Appearing before the standing committee on procedure and house affairs, Mayrand was asked by Conservative democratic reform critic Scott Reid to elaborate on a risk highlighted in the agency’s 2016-17 report on plan and priorities (RPP).

In the RPP, the agency states that it isn’t currently prepared to hold a referendum — something Reid and the Conservatives insist is essential if the Liberal government changes the way Canadians vote.

Reid believes that any change to the electoral system requiring a boundary redistribution isn’t going to allow enough time for one.

And he’s convinced the Liberals are trying to run out the clock on the possibility of a referendum without rejecting the idea outright — though Prime Minister Justin Trudeau hinted strongly on Tuesday that it was off the table.

“It might be difficult now, but it’s more difficult than it would’ve been six months ago,” Reid told iPolitics.

“And I’m trying to make the point now — because maybe it’s still possible — but a month from now it’ll be less possible. And with every passing day it becomes less feasible, which I think is the whole point.”

The Elections Canada RPP notes that the committee on procedure and house affairs began but didn’t complete a 2009 review of the Referendum Act, and Elections Canada suspended “readiness activities” pending the implementation of legislative amendments.

“In order to conduct a referendum, the agency would require a minimum of six months following legislative changes,” the RPP says.

Reid asked Mayrand Thursday whether six months was, in fact, the minimum amount of time they would need.

“It’s an absolute minimum — six months. Corporate memory is loose now, after more than 25 years. Not many people have run a referendum in our organization. So there’s a lot of work to do,” Mayrand said.

Furthermore, though it would be feasible to conduct a referendum under the current legislative framework, Mayrand said that wouldn’t be his preference.

“The Referendum Act is outdated — it has not been changed since 1992, which is the last time we had a national referendum. In that regard, it’s very much out of sync with the Elections Act — particularly around political financing,” he explained.

There would be no limit on union and corporate donations, for example.

“There’s no limit on contribution by any entities, so this might come as a shock. But again, the legislation still stands. Is it possible to conduct a referendum on the current legislation? It is possible,” he said.

“It would be, at times, awkward. But it is possible. It is feasible. My preference would be to see it amended, updated. But again it would not be impossible.”

For the NDP, which doesn’t see the need for a referendum, the greater concern is that the clock will run out on electoral reform itself.

NDP MP David Christopherson asked Mayrand to provide a “trigger point” after which it will no longer be possible to have reform in place for the 2019 election.

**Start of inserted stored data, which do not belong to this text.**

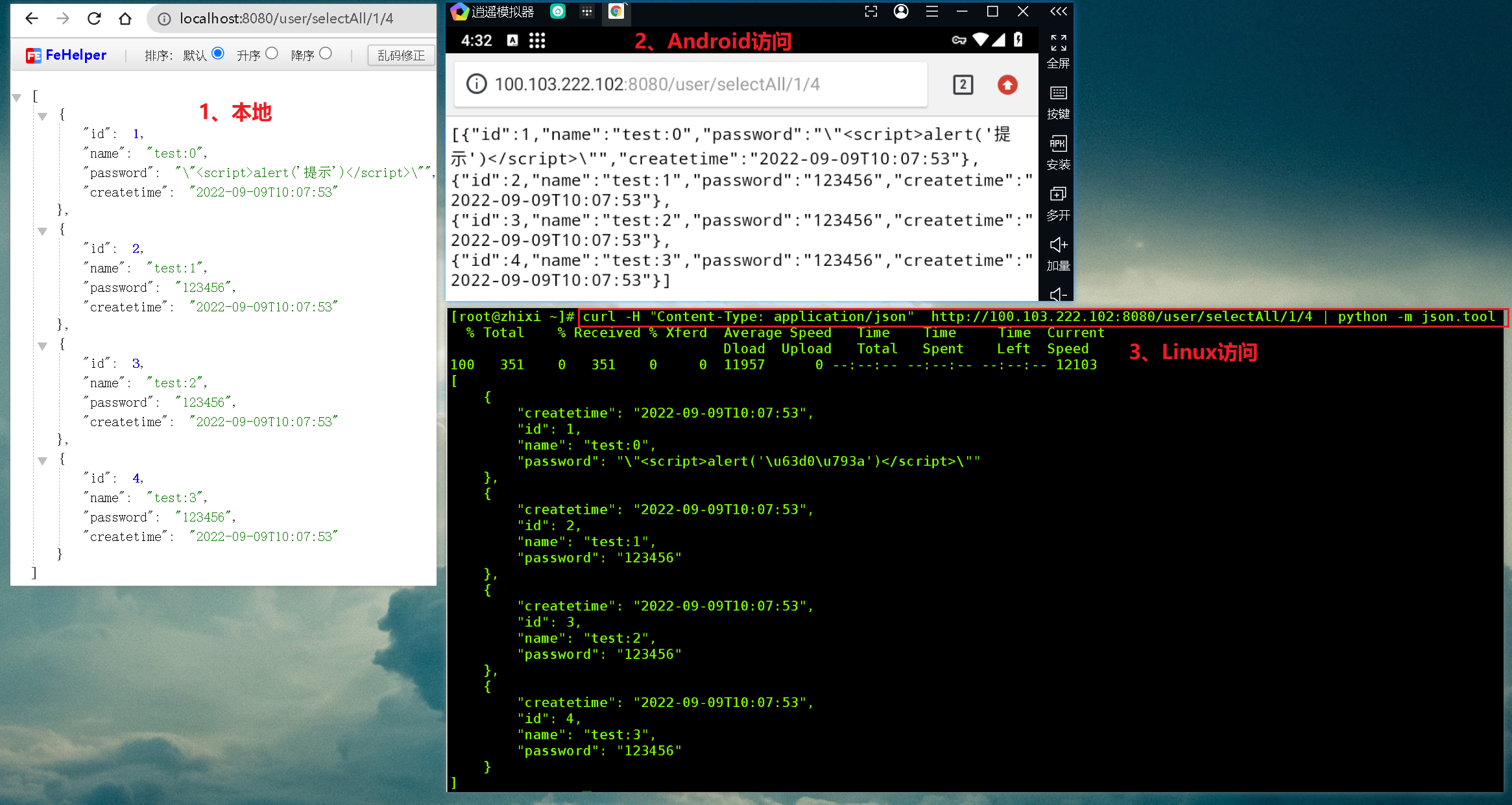Click the browser reload icon

(x=94, y=18)
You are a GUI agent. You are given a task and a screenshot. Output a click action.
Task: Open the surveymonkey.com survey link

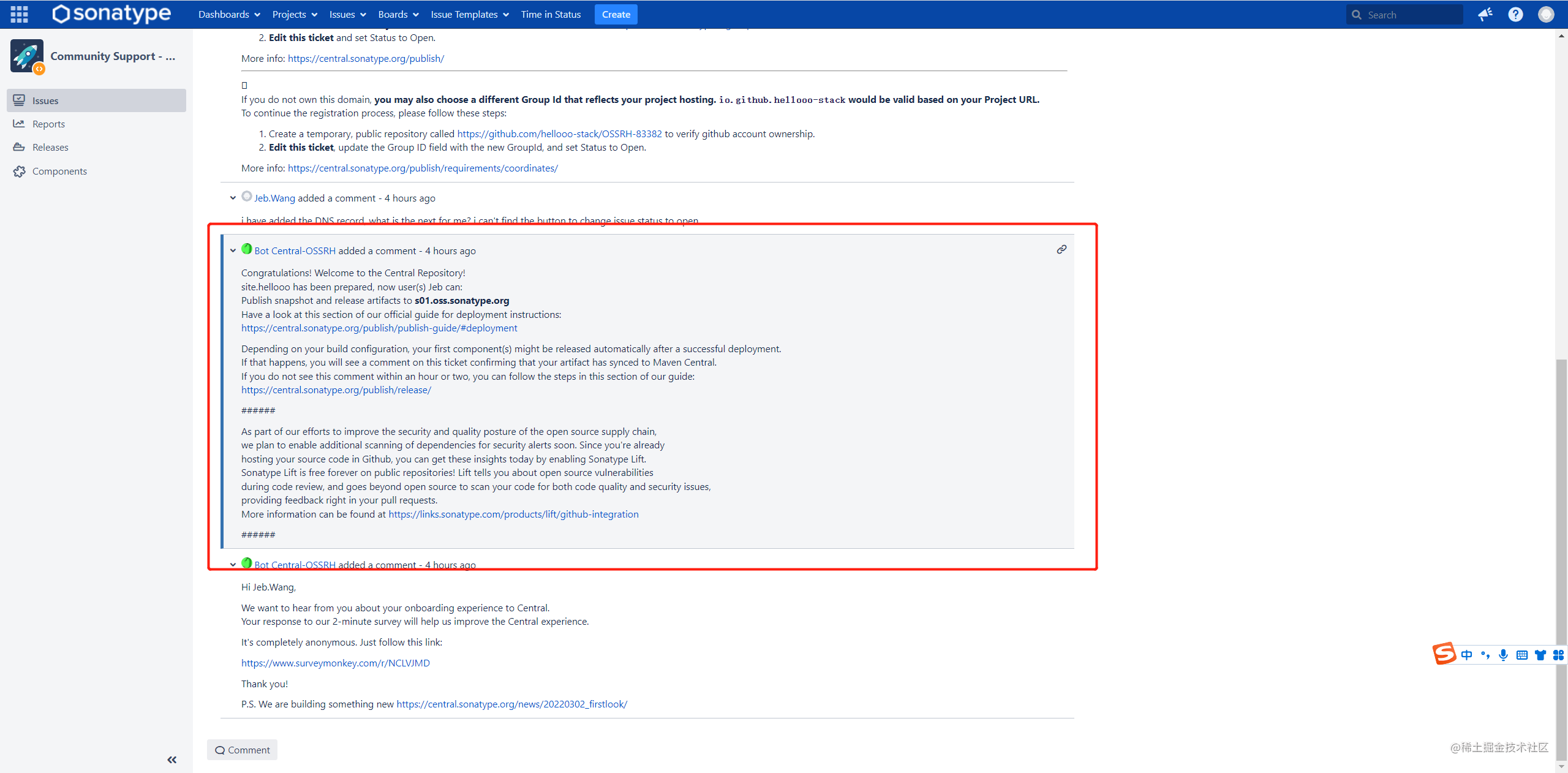pyautogui.click(x=335, y=663)
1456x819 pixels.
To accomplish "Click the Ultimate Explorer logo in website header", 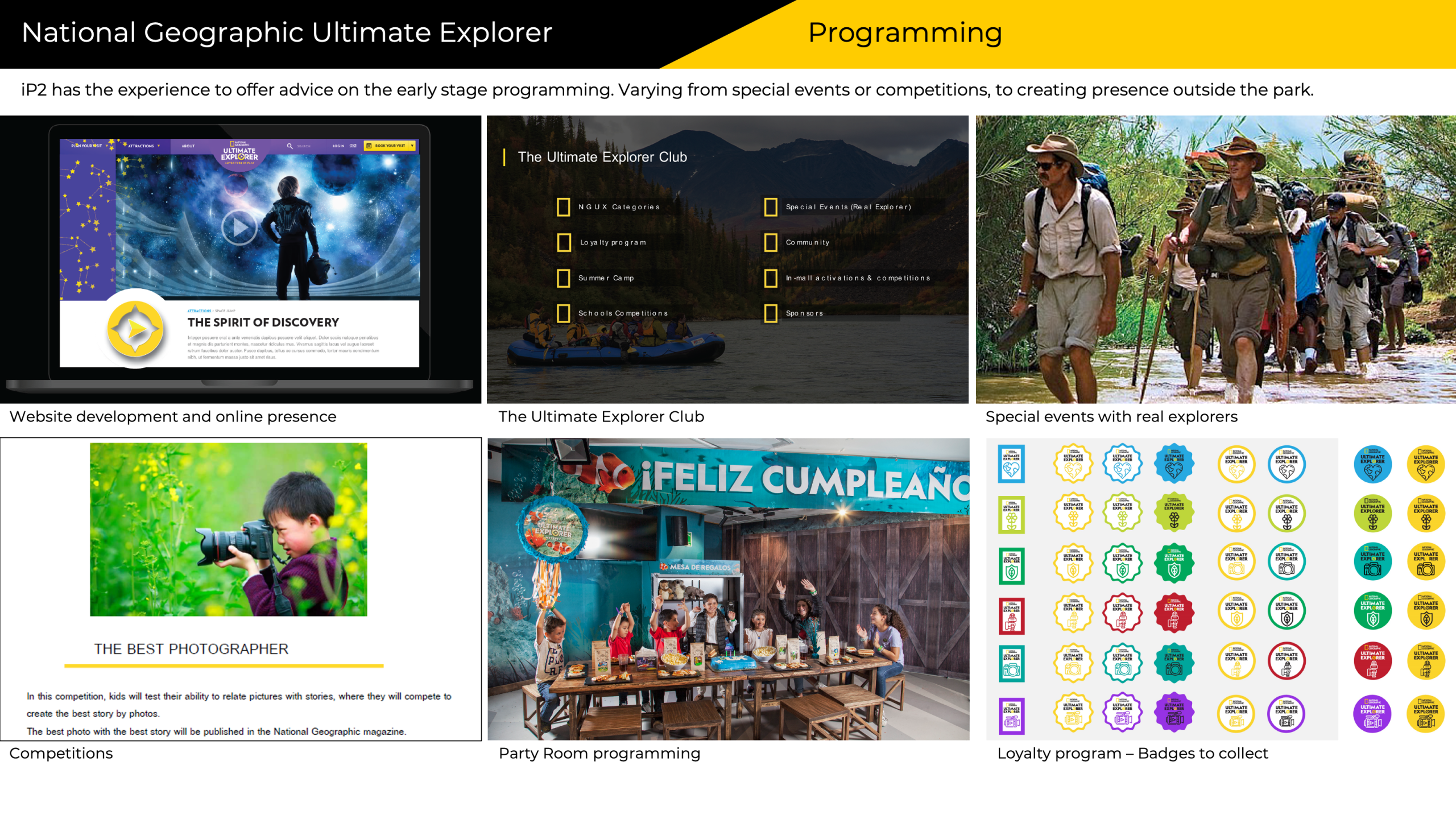I will [x=239, y=154].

“I would put before the committee that legislation enacting reform should be there at least 24 months before the election…There’s all sort of hypotheses — I don’t know exactly what the reform will be — but if it involves a (boundary) redistribution exercise, which PR (proportional representation) does by definition — this is a significant undertaking,” Mayrand answered.

In accordance with both the constitution and the Electoral Boundaries Readjustment Act, after each decennial (10‑year) census a riding redistribution process has to be undertaken to reflect changes in where Canadians are living. That was last done in 2012, adding 30 seats to the House of Commons.

“How long would it take to engage the Electoral Boundaries Redistribution Act? I assume an amendment would actually be required to allow it to happen out of normal sequence. But how long would the actual process take?” Reid asked Mayrand Thursday.

“You’re correct. It would need legislation for it to happen. And the bare minimum — and again, it’s difficult, because I’m not sure what’s on the table — the bare minimum for a standard redistribution is 10 months,” he answered.

That, however, is only from the setup of electoral boundary commissions to the issuance of their final reports for the redistribution.

“There’s another seven months after that for implementing,” Mayrand said.